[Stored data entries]
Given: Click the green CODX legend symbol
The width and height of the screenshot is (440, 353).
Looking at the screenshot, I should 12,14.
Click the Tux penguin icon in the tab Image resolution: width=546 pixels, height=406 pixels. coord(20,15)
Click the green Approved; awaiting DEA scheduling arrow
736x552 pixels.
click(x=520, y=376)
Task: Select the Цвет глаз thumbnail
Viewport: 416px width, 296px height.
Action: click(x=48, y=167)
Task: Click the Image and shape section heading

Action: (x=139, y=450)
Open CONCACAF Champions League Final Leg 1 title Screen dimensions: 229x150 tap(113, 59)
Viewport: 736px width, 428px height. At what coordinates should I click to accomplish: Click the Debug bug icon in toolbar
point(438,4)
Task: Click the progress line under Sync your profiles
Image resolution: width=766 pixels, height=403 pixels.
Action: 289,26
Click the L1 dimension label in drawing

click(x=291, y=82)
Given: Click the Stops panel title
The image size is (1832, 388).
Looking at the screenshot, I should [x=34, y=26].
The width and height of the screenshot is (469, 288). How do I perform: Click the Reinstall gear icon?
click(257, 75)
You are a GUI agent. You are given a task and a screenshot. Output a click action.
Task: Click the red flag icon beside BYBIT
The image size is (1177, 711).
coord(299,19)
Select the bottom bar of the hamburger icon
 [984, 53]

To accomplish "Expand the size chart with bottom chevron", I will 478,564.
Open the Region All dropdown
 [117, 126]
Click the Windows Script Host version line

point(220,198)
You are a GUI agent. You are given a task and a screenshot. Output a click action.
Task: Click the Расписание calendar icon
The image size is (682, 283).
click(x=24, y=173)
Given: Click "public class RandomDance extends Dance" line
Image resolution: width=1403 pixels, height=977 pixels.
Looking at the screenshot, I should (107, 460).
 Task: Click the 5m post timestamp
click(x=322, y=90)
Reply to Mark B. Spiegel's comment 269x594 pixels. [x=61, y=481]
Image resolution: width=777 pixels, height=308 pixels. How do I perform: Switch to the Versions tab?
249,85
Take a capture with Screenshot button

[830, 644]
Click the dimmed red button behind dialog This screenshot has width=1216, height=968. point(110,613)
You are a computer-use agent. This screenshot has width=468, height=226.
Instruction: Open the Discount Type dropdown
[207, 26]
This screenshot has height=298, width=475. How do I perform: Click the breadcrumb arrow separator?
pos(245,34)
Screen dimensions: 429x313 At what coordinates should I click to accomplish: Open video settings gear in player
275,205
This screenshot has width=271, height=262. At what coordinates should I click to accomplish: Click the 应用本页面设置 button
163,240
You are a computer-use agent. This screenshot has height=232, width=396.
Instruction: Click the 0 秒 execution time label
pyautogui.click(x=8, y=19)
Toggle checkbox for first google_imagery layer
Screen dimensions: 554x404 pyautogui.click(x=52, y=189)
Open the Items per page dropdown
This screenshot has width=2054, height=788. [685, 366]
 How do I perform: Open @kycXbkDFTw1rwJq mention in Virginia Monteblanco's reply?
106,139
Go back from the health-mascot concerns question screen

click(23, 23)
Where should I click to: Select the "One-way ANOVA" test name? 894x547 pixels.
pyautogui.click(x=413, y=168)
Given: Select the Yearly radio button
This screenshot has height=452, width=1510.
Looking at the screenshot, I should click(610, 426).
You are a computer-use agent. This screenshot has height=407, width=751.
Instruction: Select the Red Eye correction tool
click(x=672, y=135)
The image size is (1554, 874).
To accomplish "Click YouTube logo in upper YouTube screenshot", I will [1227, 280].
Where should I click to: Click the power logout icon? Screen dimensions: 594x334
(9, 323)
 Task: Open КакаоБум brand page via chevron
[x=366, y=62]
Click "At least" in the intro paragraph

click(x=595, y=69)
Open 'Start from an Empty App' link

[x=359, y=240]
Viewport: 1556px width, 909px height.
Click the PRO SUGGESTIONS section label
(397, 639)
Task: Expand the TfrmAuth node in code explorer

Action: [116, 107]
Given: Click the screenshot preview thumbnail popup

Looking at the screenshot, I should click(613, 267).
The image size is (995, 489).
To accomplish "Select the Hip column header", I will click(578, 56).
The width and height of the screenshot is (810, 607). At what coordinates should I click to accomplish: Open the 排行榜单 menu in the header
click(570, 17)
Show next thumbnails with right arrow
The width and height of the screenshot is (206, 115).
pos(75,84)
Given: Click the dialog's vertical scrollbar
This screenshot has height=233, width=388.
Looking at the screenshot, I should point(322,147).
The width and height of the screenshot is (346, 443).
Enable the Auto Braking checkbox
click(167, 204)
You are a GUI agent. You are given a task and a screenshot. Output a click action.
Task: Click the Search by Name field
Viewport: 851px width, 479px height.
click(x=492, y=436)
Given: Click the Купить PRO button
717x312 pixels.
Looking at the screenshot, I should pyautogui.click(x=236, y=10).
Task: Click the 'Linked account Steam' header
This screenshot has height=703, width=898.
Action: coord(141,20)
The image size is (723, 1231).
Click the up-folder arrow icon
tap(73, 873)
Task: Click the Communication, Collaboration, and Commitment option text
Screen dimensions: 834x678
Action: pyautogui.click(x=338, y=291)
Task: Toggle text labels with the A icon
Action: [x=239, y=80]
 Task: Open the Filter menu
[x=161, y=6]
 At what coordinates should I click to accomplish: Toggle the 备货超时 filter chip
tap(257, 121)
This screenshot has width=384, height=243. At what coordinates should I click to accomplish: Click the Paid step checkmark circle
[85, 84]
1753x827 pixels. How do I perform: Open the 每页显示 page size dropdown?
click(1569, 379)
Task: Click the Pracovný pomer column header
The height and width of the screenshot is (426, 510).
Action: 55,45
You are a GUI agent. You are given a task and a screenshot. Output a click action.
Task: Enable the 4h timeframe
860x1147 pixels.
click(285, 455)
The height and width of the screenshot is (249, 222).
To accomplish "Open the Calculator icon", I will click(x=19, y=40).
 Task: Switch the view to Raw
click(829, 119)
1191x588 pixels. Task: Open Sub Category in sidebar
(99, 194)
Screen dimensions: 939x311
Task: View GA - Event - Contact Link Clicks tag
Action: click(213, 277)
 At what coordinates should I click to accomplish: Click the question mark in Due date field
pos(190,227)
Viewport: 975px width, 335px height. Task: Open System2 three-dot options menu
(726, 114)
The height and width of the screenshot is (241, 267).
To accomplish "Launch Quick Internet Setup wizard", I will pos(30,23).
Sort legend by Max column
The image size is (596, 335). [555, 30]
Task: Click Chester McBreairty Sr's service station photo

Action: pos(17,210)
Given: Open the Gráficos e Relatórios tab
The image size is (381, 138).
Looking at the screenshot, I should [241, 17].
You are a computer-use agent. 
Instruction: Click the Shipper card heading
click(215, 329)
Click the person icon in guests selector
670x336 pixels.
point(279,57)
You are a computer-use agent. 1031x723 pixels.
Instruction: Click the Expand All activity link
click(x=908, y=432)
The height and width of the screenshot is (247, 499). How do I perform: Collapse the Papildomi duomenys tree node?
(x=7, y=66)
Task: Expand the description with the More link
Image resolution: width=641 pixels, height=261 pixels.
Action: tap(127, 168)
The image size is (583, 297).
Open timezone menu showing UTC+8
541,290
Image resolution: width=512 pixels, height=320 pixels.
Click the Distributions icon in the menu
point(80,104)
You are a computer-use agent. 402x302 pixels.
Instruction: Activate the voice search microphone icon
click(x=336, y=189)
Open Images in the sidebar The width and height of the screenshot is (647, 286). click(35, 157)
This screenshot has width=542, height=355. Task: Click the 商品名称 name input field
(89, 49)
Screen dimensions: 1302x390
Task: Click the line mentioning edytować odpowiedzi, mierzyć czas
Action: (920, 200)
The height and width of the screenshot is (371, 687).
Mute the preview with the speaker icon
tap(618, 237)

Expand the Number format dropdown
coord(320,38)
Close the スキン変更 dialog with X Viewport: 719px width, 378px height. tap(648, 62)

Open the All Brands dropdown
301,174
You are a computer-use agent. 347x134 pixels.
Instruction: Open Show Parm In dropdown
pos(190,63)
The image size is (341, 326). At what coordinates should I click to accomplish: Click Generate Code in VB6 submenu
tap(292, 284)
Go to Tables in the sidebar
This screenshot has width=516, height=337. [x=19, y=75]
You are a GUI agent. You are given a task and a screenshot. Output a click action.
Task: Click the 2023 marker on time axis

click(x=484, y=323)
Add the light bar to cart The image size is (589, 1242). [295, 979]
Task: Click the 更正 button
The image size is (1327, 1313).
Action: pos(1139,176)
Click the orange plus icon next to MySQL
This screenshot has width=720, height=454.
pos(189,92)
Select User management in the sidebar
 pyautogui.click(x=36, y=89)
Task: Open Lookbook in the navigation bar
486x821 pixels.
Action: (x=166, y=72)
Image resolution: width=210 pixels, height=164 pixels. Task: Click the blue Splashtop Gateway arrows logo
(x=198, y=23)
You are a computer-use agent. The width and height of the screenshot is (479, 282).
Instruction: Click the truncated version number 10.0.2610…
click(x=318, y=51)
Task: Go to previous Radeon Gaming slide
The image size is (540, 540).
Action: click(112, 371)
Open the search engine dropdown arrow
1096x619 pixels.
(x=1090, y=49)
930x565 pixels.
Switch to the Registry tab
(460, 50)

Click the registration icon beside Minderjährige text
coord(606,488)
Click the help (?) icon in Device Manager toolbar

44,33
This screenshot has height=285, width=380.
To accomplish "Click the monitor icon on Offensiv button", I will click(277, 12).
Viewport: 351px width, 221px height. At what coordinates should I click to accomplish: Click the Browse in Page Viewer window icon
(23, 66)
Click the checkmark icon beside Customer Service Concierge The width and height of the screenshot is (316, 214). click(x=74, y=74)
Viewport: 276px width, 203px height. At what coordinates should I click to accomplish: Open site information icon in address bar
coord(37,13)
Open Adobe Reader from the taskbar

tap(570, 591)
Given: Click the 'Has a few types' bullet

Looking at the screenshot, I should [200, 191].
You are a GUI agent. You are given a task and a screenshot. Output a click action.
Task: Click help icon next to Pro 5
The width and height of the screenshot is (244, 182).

**WHAT THIS TASK INVOLVES:** Copy each line of the entries that includes the word "will".

**RESULT OF THIS EXERCISE:**
To accomplish "Expand the size chart with bottom chevron", I will 478,564.
To accomplish "Click YouTube logo in upper YouTube screenshot", I will [1227, 280].
To accomplish "Select the Hip column header", I will click(578, 56).
To accomplish "Open the Calculator icon", I will click(x=19, y=40).
To accomplish "Launch Quick Internet Setup wizard", I will pos(30,23).
To accomplish "Click the monitor icon on Offensiv button", I will click(277, 12).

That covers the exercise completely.